• Consigne A:
Répondez à ces questions d'après la critique consacrée à la colonne Victor Hugo :
(i) D'où le hameau « La Maison du Roi » tire-t-il son nom ?
(ii) Quelle date la plaque porte-t-elle à tort pour le discours de Victor Hugo au Congrès de la Paix ?
(iii) À quelle date le monument a-t-il été inauguré ?
• Consigne B:
D'après la critique consacrée à la colonne Victor Hugo, pourquoi le promeneur finit-il par ne plus s'étonner de trouver ce monument près de Waterloo ?

La colonne Victor Hugo, son histoire et son secret
de Claude van Hoorebeck

critiqué par Micharlemagne, le 10 avril 2011
(Bruxelles - 73 ans)


La note:  étoiles
Du dénuement au dénouement
Le promeneur qui, venant de Genappe, se dirige vers Waterloo, traverse un hameau de quelques maisons baptisé « La Maison du Roi ». Qu’il ne se fasse pas d’illusion : cette appellation ne célèbre aucune visite royale ; elle se contente de rappeler le nom d’un ancien propriétaire de la grosse ferme qui est à gauche qui s’appelait « Le Roy » ou « De Coninck ». Un peu plus loin, sur sa gauche, son regard est attiré par le beau monument, dû au ciseau de Gérôme et dédié « aux derniers Combattants de la Grande Armée ». Sur sa droite, s’élève une colonne d’une vingtaine de mètres, visible de partout. A quel souverain, à quel général célèbre est donc dédié ce monument ?
Le visiteur, s’approchant, découvre bientôt sur le socle de la colonne une plaque en bronze, patinée par le temps, où il reconnaît – quoiqu’avec un peu d’étonnement, il n’est pas de la région – le profil renfrogné mais universellement célèbre de Victor Hugo… Mû par la curiosité, notre promeneur entreprend alors – non sans quelque difficulté - de faire le tour de cette colonne et, sur la gauche du socle, découvre une autre plaque où sont inscrits ces mots :
« Waterloo ! Waterloo ! Waterloo ! Morne plaine !
Comme une onde qui bout dans une urne trop pleine
Dans ton cirque de bois, de coteaux, de vallons
La pâle mort mêlait les sombres bataillons. »
Et, comme il a des lettres, notre promeneur se rappelle instantanément les quatre premiers vers du deuxième poème de « L’Expiation », extrait des « Châtiments » du génial Victor. Très vite lui viennent à l’esprit les chapitres du livre premier – justement intitulé « Waterloo » - de la deuxième partie (Cosette) du grand roman « Les Misérables ». De l’autre côté, une plaque jumelle à celle-ci porte ces mots extraits du discours de Victor Hugo au Congrès de la Paix, le 21 août 1849 (la plaque porte erronément la date du 22 août) :
« Un jour viendra où il n’y aura plus d’autres champs de bataille que les marchés s’ouvrant au commerce et les esprits s’ouvrant aux idées »
Enfin, à l’arrière, une dernière inscription vient l’éclairer :
« Ce monument parachevé par le Comité Victor Hugo A.S.B.L. Bruxelles a été inauguré le 24 juin 1956. Premier promoteur Hector Fleischmann († 1914) Manuel Ley & Jean Verhoeven, Architectes. »
Et, se rappelant que Victor Hugo a vécu non loin du champ de bataille à Mont-Saint-Jean durant les mois de mai et juin 1861 et qu’il dit y avoir mis le point final aux « Misérables », il ne s’étonne plus, s’estime renseigné et poursuit son chemin vers la Belle-Alliance.

• Données brutes:
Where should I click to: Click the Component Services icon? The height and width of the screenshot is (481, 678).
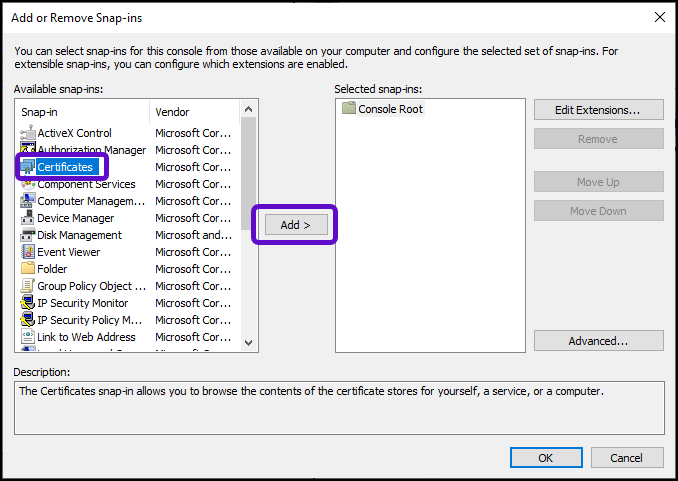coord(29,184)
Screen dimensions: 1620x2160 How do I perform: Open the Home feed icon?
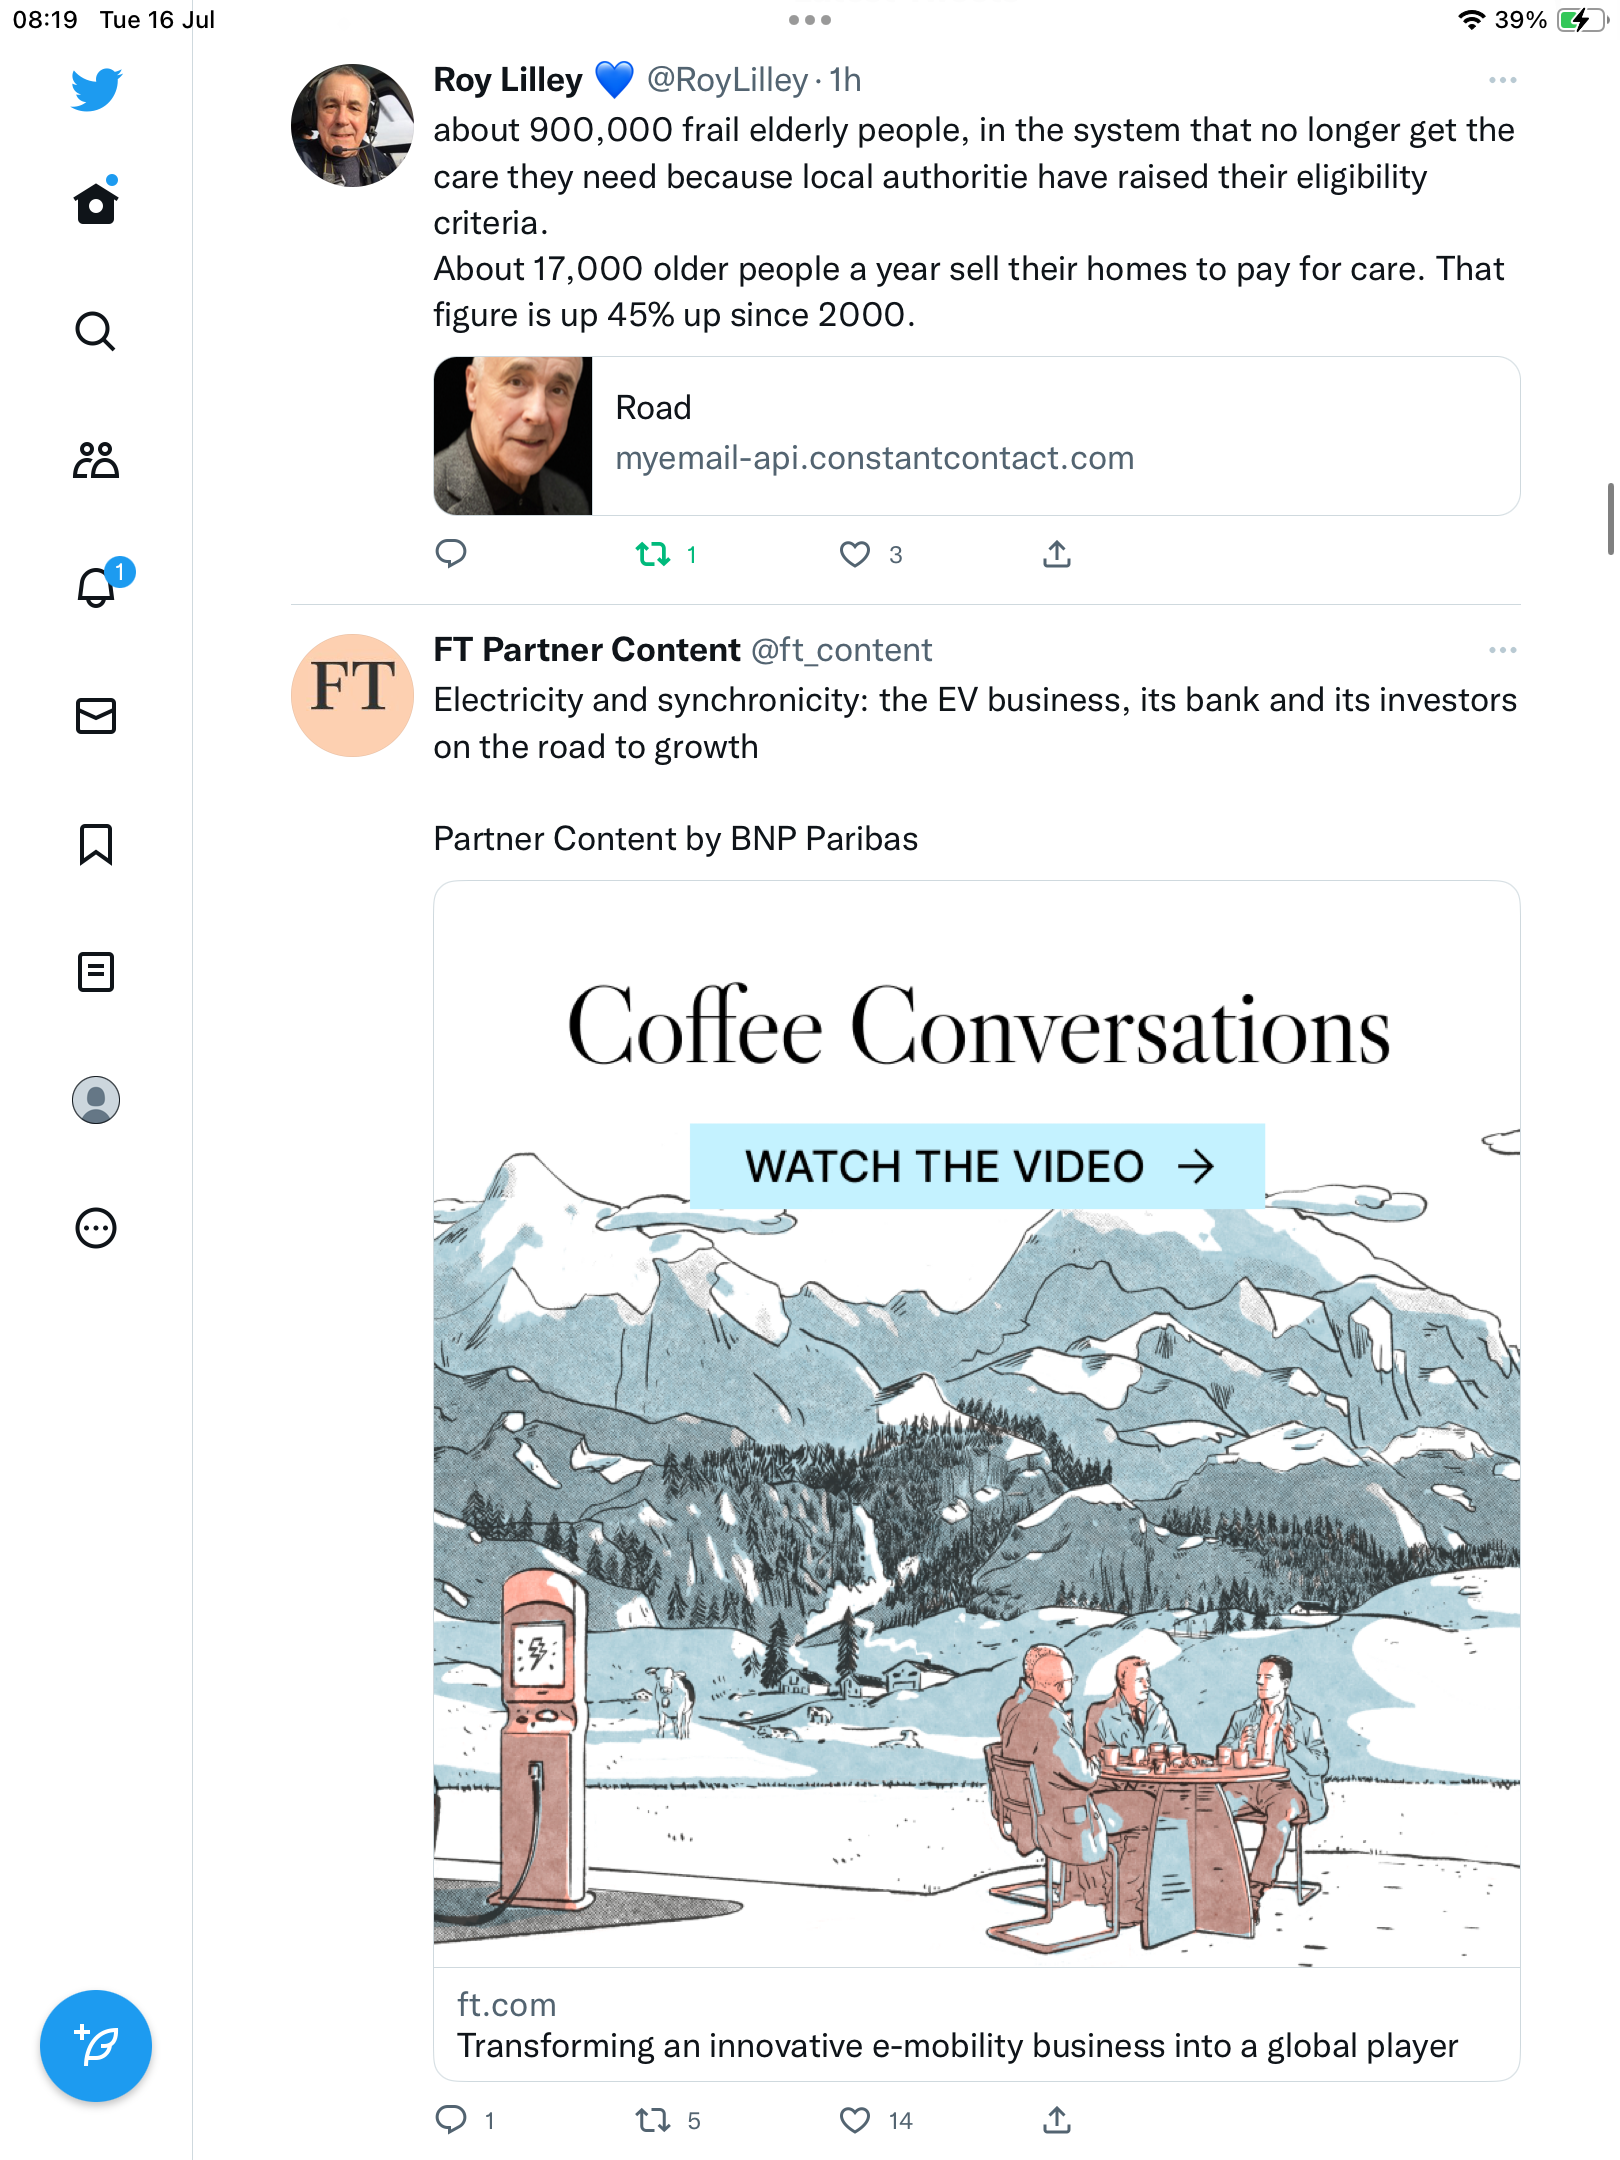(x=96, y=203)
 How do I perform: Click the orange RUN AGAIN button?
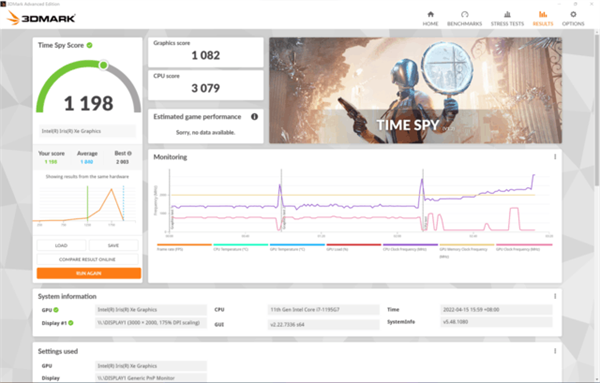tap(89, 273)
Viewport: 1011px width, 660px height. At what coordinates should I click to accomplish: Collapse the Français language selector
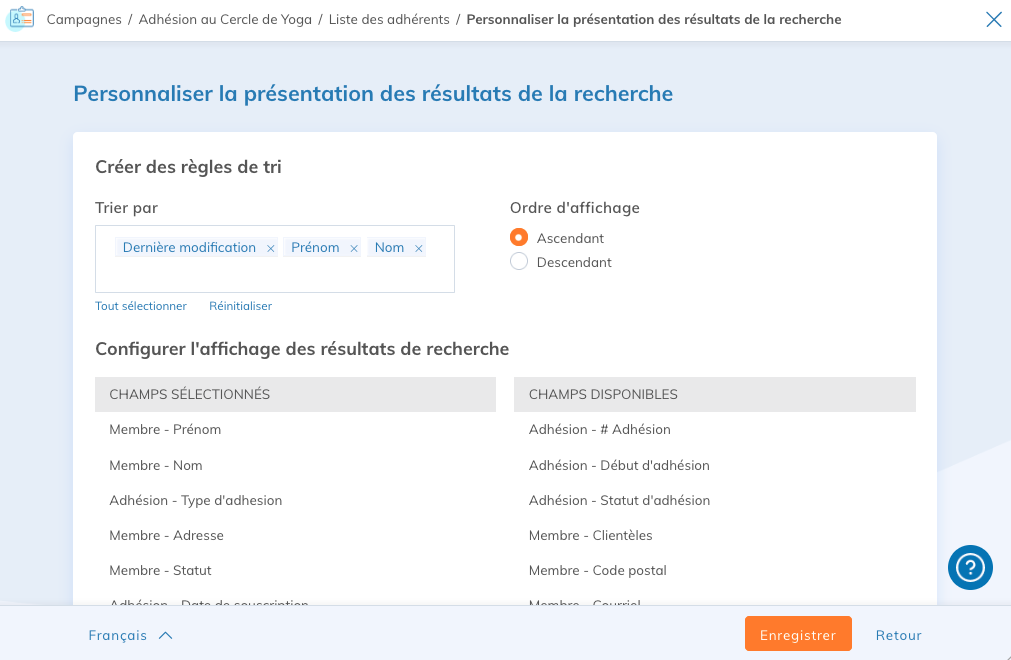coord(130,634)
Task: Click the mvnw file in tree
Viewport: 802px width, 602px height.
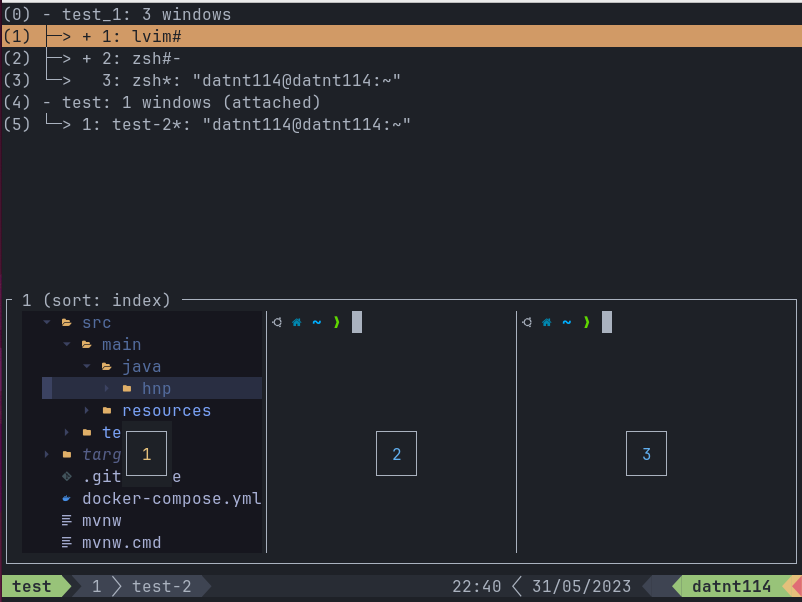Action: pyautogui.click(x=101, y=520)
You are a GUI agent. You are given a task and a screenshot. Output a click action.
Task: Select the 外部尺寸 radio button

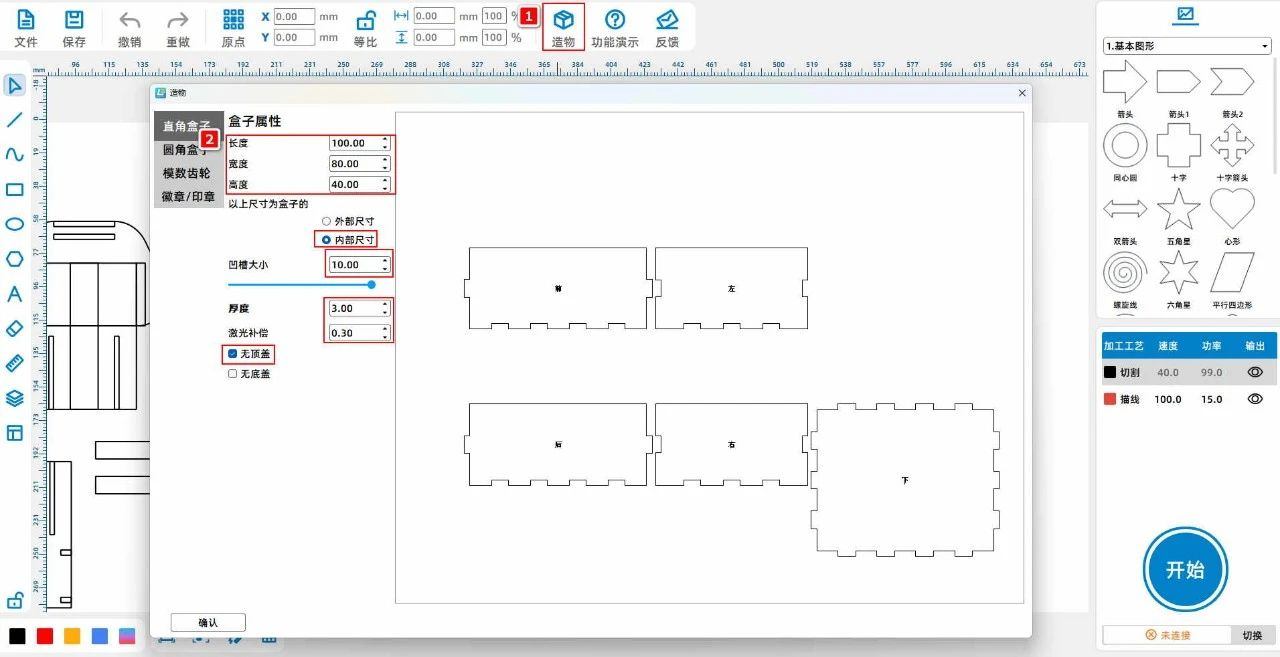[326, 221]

• Réponse attendue A:
(i) Du nom d'un ancien propriétaire de la grosse ferme, qui s'appelait « Le Roy » ou « De Coninck ».
(ii) Le 22 août, alors que le discours date du 21 août 1849.
(iii) Le 24 juin 1956.

• Réponse attendue B:
Il se rappelle que Victor Hugo a vécu à Mont-Saint-Jean, non loin du champ de bataille, en mai et juin 1861. Il se souvient aussi que l'écrivain dit y avoir mis le point final aux « Misérables ».